Estas exposições sobre o mundo de Época Roamana são uma cabeçada enriquecedora num dos esteios da cultura ocidental. É triste que nem todo o ocidente lhe tenha acesso.

Anonymous said...

Pensar e repensar Publius Aelius Traianus Hadrianus requer alguma disponibilidade...
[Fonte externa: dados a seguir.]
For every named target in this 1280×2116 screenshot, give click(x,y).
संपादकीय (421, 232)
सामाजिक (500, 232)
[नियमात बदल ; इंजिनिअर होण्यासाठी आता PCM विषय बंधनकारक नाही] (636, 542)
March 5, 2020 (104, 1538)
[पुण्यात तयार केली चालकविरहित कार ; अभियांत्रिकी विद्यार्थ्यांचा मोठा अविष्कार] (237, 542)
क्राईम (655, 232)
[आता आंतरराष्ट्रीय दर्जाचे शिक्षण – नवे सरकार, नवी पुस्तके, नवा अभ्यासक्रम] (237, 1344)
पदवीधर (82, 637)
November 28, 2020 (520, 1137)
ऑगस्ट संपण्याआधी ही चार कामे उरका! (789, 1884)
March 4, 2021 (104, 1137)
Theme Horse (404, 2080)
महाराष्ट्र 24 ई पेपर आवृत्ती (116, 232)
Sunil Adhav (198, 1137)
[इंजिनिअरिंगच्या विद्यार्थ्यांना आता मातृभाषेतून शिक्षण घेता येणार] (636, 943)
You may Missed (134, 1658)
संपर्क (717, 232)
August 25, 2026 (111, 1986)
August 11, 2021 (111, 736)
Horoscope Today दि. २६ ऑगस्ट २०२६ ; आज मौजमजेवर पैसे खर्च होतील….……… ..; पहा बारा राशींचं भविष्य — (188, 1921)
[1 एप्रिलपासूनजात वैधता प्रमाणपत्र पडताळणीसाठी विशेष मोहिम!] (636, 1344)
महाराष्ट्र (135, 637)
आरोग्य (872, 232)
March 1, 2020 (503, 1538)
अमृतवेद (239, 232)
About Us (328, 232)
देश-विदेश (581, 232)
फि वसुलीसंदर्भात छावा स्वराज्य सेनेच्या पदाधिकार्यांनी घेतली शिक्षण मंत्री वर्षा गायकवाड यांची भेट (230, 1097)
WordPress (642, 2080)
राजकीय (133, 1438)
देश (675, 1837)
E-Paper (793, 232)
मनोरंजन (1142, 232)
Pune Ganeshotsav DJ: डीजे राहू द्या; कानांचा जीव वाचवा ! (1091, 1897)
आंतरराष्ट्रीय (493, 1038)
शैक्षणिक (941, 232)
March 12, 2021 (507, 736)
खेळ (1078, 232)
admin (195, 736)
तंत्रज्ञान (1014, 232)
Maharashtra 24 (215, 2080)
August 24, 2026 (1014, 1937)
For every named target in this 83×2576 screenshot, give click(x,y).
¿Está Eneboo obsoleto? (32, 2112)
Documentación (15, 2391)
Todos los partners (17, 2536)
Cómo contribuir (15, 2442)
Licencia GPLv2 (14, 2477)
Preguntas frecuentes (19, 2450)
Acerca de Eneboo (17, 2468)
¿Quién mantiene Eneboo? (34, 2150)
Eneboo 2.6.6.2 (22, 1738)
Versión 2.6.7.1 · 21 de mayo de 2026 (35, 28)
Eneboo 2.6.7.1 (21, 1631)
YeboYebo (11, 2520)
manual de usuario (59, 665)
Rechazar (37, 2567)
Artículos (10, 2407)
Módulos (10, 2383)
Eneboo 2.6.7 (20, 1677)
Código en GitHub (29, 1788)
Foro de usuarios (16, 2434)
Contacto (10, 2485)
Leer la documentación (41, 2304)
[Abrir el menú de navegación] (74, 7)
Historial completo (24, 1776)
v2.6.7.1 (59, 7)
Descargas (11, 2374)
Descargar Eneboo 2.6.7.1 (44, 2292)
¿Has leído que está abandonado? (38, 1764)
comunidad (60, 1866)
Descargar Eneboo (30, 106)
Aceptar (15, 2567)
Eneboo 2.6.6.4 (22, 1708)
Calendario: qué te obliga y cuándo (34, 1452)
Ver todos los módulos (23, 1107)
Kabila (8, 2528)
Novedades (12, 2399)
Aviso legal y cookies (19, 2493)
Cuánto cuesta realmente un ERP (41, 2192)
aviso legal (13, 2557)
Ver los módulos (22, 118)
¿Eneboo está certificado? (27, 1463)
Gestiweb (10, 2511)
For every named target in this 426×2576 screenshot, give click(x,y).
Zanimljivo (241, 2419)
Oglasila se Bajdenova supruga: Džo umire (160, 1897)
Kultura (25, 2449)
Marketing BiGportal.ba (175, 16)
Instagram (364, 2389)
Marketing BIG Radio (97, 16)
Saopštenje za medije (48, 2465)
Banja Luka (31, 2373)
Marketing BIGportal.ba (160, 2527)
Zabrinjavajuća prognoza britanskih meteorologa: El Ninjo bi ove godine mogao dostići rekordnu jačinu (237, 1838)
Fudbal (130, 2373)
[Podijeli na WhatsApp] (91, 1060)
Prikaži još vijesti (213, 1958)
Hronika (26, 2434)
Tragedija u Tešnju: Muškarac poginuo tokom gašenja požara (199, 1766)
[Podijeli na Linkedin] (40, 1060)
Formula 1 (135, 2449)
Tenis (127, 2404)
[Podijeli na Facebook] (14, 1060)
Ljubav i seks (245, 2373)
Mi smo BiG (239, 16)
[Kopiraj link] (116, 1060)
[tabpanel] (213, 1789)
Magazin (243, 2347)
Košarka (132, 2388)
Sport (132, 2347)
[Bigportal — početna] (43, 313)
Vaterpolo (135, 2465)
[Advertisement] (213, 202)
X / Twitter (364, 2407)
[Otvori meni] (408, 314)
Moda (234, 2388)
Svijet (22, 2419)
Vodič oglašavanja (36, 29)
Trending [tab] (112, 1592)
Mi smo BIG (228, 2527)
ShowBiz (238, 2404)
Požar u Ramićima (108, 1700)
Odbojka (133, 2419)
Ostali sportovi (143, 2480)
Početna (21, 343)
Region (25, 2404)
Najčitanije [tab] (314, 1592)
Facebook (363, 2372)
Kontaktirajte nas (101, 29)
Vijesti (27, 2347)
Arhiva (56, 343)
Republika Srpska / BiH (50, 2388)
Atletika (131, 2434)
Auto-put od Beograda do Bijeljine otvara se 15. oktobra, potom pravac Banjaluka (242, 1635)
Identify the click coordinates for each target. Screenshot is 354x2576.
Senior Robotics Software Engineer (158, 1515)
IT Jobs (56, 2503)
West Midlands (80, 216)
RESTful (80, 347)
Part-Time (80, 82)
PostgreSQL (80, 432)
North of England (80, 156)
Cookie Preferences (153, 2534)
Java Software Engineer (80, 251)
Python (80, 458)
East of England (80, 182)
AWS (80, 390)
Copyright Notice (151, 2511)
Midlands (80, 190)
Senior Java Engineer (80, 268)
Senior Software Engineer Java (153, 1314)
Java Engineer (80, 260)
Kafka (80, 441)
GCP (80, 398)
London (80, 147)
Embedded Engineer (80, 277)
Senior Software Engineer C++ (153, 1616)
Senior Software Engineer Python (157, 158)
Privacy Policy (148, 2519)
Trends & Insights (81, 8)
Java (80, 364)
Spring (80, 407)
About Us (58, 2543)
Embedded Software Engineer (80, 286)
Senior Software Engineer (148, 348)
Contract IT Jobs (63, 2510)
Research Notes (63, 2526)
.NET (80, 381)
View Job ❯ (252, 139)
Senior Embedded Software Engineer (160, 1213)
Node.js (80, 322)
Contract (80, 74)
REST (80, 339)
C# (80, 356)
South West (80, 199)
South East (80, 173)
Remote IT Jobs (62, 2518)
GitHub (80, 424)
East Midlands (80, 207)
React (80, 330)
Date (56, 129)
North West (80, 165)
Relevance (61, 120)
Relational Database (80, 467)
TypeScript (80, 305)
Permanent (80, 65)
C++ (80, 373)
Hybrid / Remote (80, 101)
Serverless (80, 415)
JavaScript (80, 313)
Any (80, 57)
Isto é só para ficar entre nós! Não publique.

Sílvia

Anonymous said...

Ora aí está uma exposição que gostaria bastante de visitar. Inevitavelmente, acabei por recordar LES MÉMOIRES D'HADRIEN, da grande Yourcenar, e que tive o prazer de ter lido no original.

Anonymous said...

Por norma ninguém gosta de se expor, principalmente expor aspectos da vida privada, todavia esta exposição permite um repensar o carácter, vida, amor e legado de Adriano (117-138 d.C.).
Quando tive Antiguidade Clássica, em Coimbra, esta personagem exercia fascínio, pela sua personalidade, aparentemente, contraditória. Homem de interesse pela arquitectura e cultura grega, mandou edificar o Panteão de Roma, homem das grandes contradições… responsável pela propagação do Helenismo, tendo embelezado Roma e o Império numerosos monumentos.
Para quem não se recorda:
“A redefinição de fronteiras foi uma preocupação do imperador, que sucedeu a Trajano no ano de 117 e reinou até 138. A sua primeira medida foi mandar retirar as tropas da Mesopotâmia (hoje Iraque), onde enfrentava uma sangrenta guerrilha. Logo depois, Adriano ordenou a construção de uma muralha, com o seu nome, para servir de fronteira do império nas ilhas britânicas, separando a Inglaterra da Escócia.(…) E a morte de 580 mil judeus durante repressão da rebelião na Judeia (que renomeou como Palestina) entrou para a História como um dos seus actos mais cruéis. Quando Adriano chegou ao poder, o Império Romano era maior do que a actual União Europeia, com unificação da língua, da moeda e da administração".
Em termos pessoais, casado com Sabina, dizem por conveniência, manteve uma ligação amorosa com Antínoo. O amor foi tão forte, entre ambos, que Adriano chamou Antinopolis a uma cidade egípcia.
É no seu reinado que a Judeia passou a chamar-se Palestina como tentativa de apagar a memória Judaica. Porém, aquando da II Guerra Mundial, o povo Judaico regressa à “Terra Prometida”, organizando-se como Estado independente no ano de 1948. A Palestina, continua a ser apenas um território que luta pela independência! Os povos transportam a sua memória colectiva ao longo de séculos e séculos.
Na época os Judeus sentiam que a sua cidade sagrada estava a ser profanada, desrespeitada, hoje o povo palestiniano sente-se profanado pelos Israelitas! As guerras ainda continuam a ter uma base, religiosa, económica, e territorial. Quando a única, se é que é legítima, seria a guerra em defesa dos Direitos Humanos. Em pleno século XXI, ainda não assistimos a tal facto, embora a bandeira de muitas guerras se diga em defesa dos mesmos.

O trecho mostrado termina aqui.